▶ _TASK PROMPT_: With all images omitted, write out the records word for word.

▶ _EXERCISE DATA_:
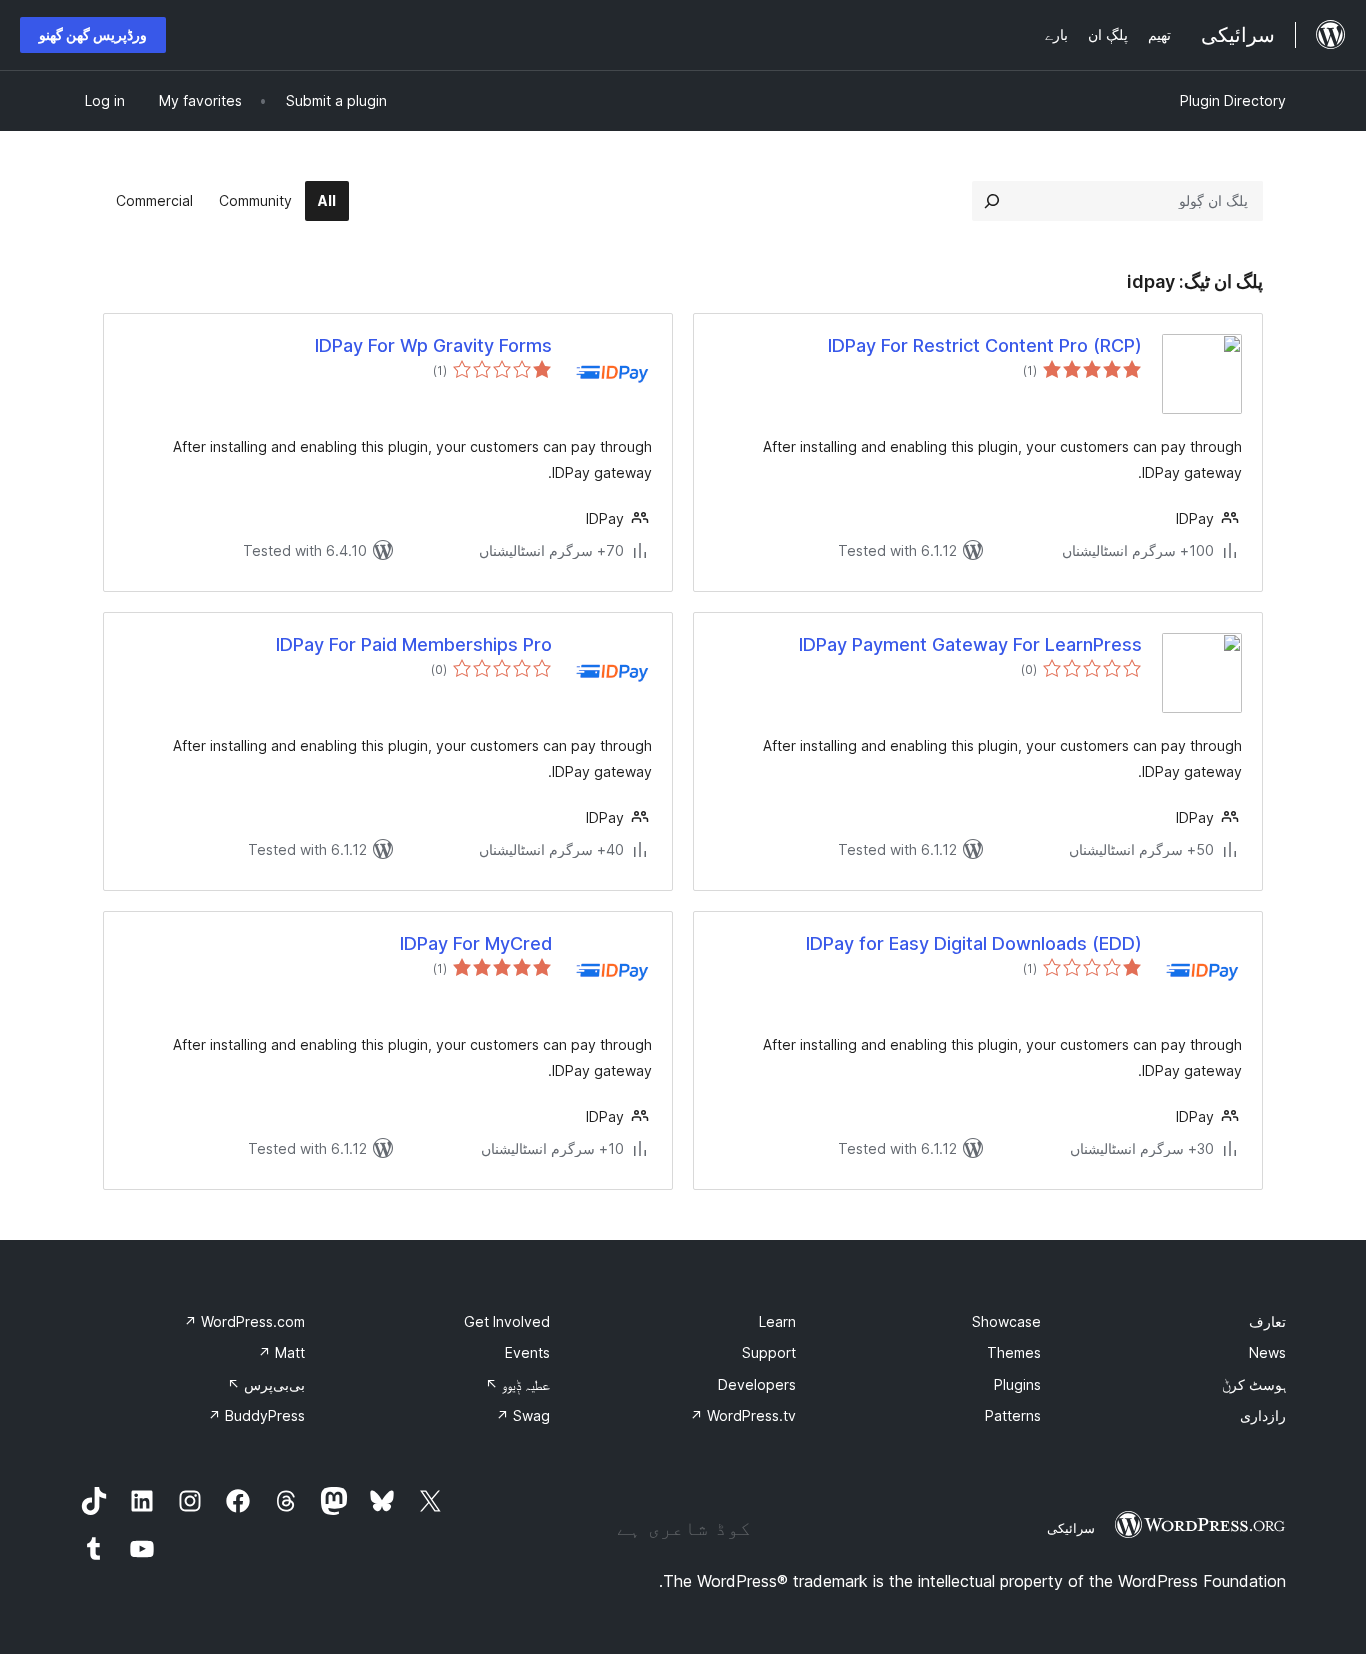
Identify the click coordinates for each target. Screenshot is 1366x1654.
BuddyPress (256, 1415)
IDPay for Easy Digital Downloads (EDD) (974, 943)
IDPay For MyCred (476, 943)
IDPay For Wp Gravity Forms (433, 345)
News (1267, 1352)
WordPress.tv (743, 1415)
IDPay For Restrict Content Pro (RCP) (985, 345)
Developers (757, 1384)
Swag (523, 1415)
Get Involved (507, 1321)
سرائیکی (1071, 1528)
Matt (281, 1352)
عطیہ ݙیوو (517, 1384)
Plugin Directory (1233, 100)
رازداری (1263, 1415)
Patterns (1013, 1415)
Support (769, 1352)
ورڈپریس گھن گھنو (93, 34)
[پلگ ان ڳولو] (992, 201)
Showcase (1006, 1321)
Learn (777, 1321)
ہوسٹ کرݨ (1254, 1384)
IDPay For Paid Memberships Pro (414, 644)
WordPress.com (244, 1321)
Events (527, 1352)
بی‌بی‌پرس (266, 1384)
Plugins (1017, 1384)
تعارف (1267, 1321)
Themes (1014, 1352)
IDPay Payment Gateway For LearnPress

▶ _RESPONSE TO THIS EXERCISE_:
Identify the click coordinates for each target. Screenshot is 1366x1654.
BuddyPress (256, 1415)
IDPay for Easy Digital Downloads (EDD) (974, 943)
IDPay For MyCred (476, 943)
IDPay For Wp Gravity Forms (433, 345)
News (1267, 1352)
WordPress.tv (743, 1415)
IDPay For Restrict Content Pro (RCP) (985, 345)
Developers (757, 1384)
Swag (523, 1415)
Get Involved (507, 1321)
سرائیکی (1071, 1528)
Matt (281, 1352)
عطیہ ݙیوو (517, 1384)
Plugin Directory (1233, 100)
رازداری (1263, 1415)
Patterns (1013, 1415)
Support (769, 1352)
ورڈپریس گھن گھنو (93, 34)
[پلگ ان ڳولو] (992, 201)
Showcase (1006, 1321)
Learn (777, 1321)
ہوسٹ کرݨ (1254, 1384)
IDPay For Paid Memberships Pro (414, 644)
WordPress.com (244, 1321)
Events (527, 1352)
بی‌بی‌پرس (266, 1384)
Plugins (1017, 1384)
تعارف (1267, 1321)
Themes (1014, 1352)
IDPay Payment Gateway For LearnPress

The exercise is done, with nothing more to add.